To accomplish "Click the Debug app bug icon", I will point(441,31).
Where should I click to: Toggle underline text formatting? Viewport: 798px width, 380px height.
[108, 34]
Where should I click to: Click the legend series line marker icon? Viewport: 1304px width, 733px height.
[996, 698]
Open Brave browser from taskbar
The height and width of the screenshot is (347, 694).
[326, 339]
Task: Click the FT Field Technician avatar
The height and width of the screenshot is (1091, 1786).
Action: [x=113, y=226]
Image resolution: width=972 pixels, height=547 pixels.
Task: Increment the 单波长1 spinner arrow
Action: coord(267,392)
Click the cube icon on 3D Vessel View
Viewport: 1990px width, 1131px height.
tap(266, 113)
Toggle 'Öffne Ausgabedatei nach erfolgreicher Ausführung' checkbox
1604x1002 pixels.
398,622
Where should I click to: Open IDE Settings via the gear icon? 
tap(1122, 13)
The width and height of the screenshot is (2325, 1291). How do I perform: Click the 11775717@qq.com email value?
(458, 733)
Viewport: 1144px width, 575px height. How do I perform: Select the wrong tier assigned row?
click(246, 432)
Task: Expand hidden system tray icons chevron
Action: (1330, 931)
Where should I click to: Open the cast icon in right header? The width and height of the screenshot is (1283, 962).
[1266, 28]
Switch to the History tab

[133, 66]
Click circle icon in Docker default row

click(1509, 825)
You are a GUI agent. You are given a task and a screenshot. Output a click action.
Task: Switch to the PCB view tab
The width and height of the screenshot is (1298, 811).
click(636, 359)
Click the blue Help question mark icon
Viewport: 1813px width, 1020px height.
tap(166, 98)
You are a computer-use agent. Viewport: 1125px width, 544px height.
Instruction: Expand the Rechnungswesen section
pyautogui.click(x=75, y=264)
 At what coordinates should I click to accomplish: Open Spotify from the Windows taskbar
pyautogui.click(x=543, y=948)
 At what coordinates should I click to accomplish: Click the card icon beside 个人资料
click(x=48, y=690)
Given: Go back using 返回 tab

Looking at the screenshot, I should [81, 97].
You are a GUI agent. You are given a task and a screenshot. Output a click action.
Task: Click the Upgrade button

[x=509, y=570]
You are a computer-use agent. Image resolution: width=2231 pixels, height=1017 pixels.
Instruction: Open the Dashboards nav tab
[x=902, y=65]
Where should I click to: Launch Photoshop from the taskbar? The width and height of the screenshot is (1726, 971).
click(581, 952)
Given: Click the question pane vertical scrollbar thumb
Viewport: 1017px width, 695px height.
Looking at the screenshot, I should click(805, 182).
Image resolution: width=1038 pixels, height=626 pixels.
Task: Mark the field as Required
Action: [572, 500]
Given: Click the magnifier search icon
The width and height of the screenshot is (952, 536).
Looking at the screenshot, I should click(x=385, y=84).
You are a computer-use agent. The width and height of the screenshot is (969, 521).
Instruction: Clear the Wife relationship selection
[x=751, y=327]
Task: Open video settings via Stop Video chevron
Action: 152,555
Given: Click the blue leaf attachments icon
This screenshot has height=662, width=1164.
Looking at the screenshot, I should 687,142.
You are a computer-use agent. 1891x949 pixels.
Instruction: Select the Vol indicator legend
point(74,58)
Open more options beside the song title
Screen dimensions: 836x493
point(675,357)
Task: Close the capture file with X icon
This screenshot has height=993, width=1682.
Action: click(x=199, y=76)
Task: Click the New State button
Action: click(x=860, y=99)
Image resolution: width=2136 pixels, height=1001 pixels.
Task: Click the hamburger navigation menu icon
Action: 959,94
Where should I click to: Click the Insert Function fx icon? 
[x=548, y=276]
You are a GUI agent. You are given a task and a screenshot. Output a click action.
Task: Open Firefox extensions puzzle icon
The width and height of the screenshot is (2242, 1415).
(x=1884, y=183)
━━━━━━━━━━━━━━━━━━━━
**Work item**
From the records above, extract exactly and only the lines that begin at the line with "Given: Click the magnifier search icon" and stop after the line with "Task: Close the capture file with X icon".

**Output**
Given: Click the magnifier search icon
The width and height of the screenshot is (952, 536).
Looking at the screenshot, I should click(x=385, y=84).
You are a computer-use agent. The width and height of the screenshot is (969, 521).
Instruction: Clear the Wife relationship selection
[x=751, y=327]
Task: Open video settings via Stop Video chevron
Action: 152,555
Given: Click the blue leaf attachments icon
This screenshot has height=662, width=1164.
Looking at the screenshot, I should 687,142.
You are a computer-use agent. 1891x949 pixels.
Instruction: Select the Vol indicator legend
point(74,58)
Open more options beside the song title
Screen dimensions: 836x493
point(675,357)
Task: Close the capture file with X icon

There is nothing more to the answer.